Halbwahrheiten?
Ziesemann schrieb:
… ideologische Borniertheit.
merkt man vor allem an den anderen. Ein Mensch mit ein ganz klein wenig Selbstkritik argumentiert daher nicht damit, wohl wissend, …
Aber argumentieren wir über Halbwahrheiten, Unwahrheiten oder Unwissenheit weiter: „Turnvater“ Jahn, einer der Mitbegründer der Urburschenschaft war aus historischer Sicht nicht gerade als Philosemit bekannt. Einschluss aller Deutschstämmigen (Volks-, Vaterlands- und Einheitsbegriff) und Ausschluss allen Fremden (damals vor allem „Welsche“, Franzosen und Juden (so sie sich nicht völlig assimiliert hatten; - klingt mir vom heutigen Diskurs her wieder unheimlich vertraut). 1818 war die christlich-deutsche Ausbildung Grundbedingung für die Mitgliedschaft. Da Juden kein Vaterland habe und für unseres kein Interesse haben können, beschloss der Dresdener Burschentag 1920 keine Juden aufzunehmen.
Es stimmt, zwischendurch setzte sich auch so was wie Aufklärung durch, sodass zu einigen Verbindungen auch Juden Zutritt hatten, zu einzelnen sogar ohne! getauft zu sein. – Na klar kommt jetzt das große
ABER!: Ab 1880 setzte die radikale Säuberung ein und ein Wettlauf um die „Judenreinheit“ begann. Der Kyffhäuserverband schloss auch schon alle Menschen jüdischer Herkunft aus, auch wenn sie noch so gründlich getauft waren!
Viele Juden bildeten dann ihre eigenen schlagenden „Burschenschaften“ um dem „Feigheitsvorwurf“ zu entgehen und um auf antisemitische Äußerungen reagieren zu können. So manches Säbel und Pistolenduell endete tödlich, auf einer der beiden Seiten. Es wird wohl seinen Grund gehabt haben, warum in den Waidhofener Beschlüssen jedes Duell mit Juden untersagt wurde, weil sie nicht satisfaktionsfähig, also "jeder Ehre bar seien“. Dann ging der erste Weltkrieg auch vorbei mit einem überhohen Blutzoll an vaterlandstreuen und -liebenden Juden Deutschlands und mehr noch Österreichs.
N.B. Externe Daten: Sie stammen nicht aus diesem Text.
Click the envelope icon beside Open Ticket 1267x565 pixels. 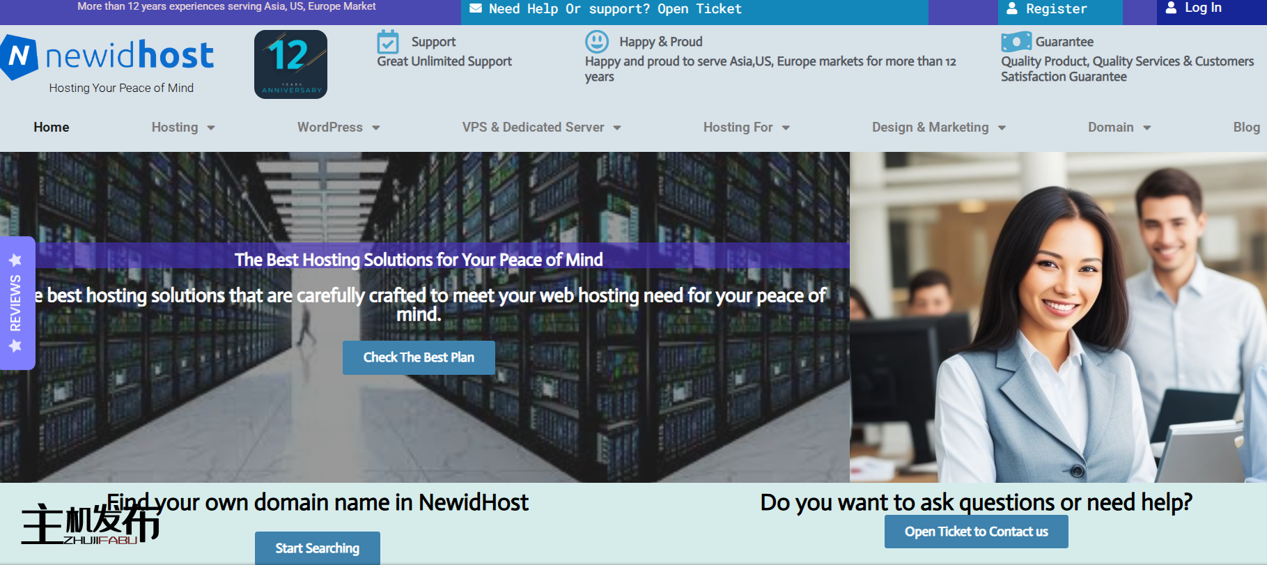(476, 8)
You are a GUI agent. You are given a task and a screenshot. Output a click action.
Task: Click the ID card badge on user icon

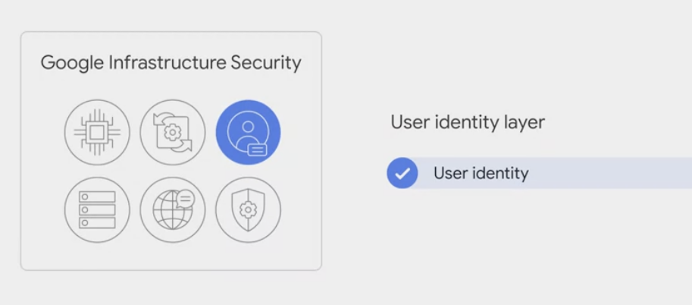tap(258, 149)
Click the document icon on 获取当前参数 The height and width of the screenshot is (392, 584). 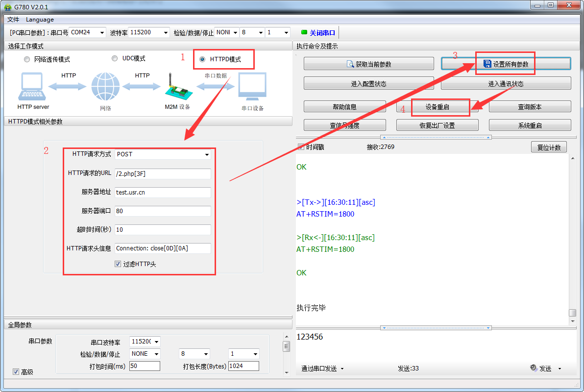tap(350, 64)
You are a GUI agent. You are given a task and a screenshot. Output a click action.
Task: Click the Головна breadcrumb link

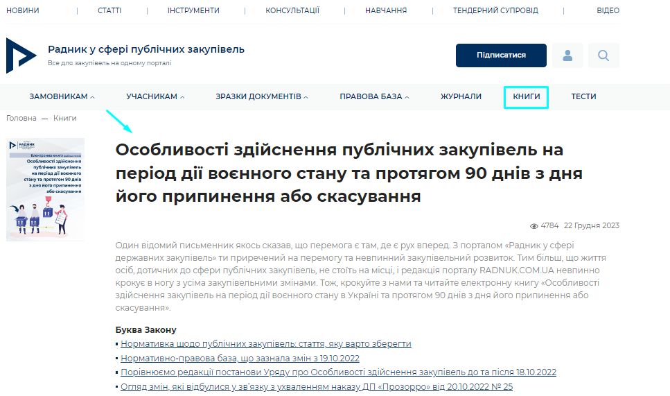pyautogui.click(x=21, y=118)
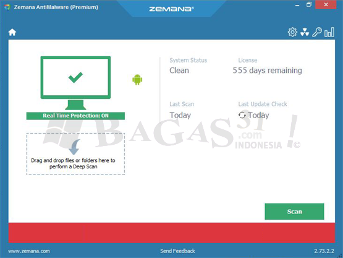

Der Weimarer Republik gönnten sie nicht die Farben schwarz-rot-gold, (die wollten sie als Burschenschaftsfarben haben) sondern verlangten schwarz-weiß-rot und „Vaterländisches Völkisches Denken“ wurde zum Kernbegriff. Bereits 1920 musste jeder Burschenschafter frei von jedem jüdischem und farbigem Blute sein. (Also reiner Rassenantisemitismus und Rassismus noch vor „Mein Kampf“!) Selbst mit einem rassisch unwürdigen Menschen verheiratet zu sein führte zum Ausschluss aus der Verbindung!
Wohl waren wieder einige wenige (besonders erwähnt seien der Völkerrechtler Hans Wehberg und der Historiker Friedrich Meineke erwähnt) gegen dieses gesunde Volksempfinden, aber das Verhältnis stand 100 zu 15.000 für letzteres.
Und wieder „Ehre Freiheit, Vaterland“; - auch wenn zwischendurch nach dem 2. Weltkrieg antisemitistische Äußerungen nicht erwünscht waren, so ist doch wieder die Mitgliedschaft bei der NDP mit der „deutschen Burschenschaft“ vereinbar. Antisemitische Äußerungen haben kaum , sonstige rassitische überhaupt keine Folgen mehr.
Ich verstehe daher vollständig, dass ein gewisser Ziesemann sich aufregt über:
… eine Mischung aus Unwahrheiten, Halbwahrheiten und …
die ideologische Borniertheit hatten wir ja schon besprochen.
Ich wünsche ihm schöne Ferien! Bis zur Rente wird er wohl noch einige Zeit arbeiten müssen.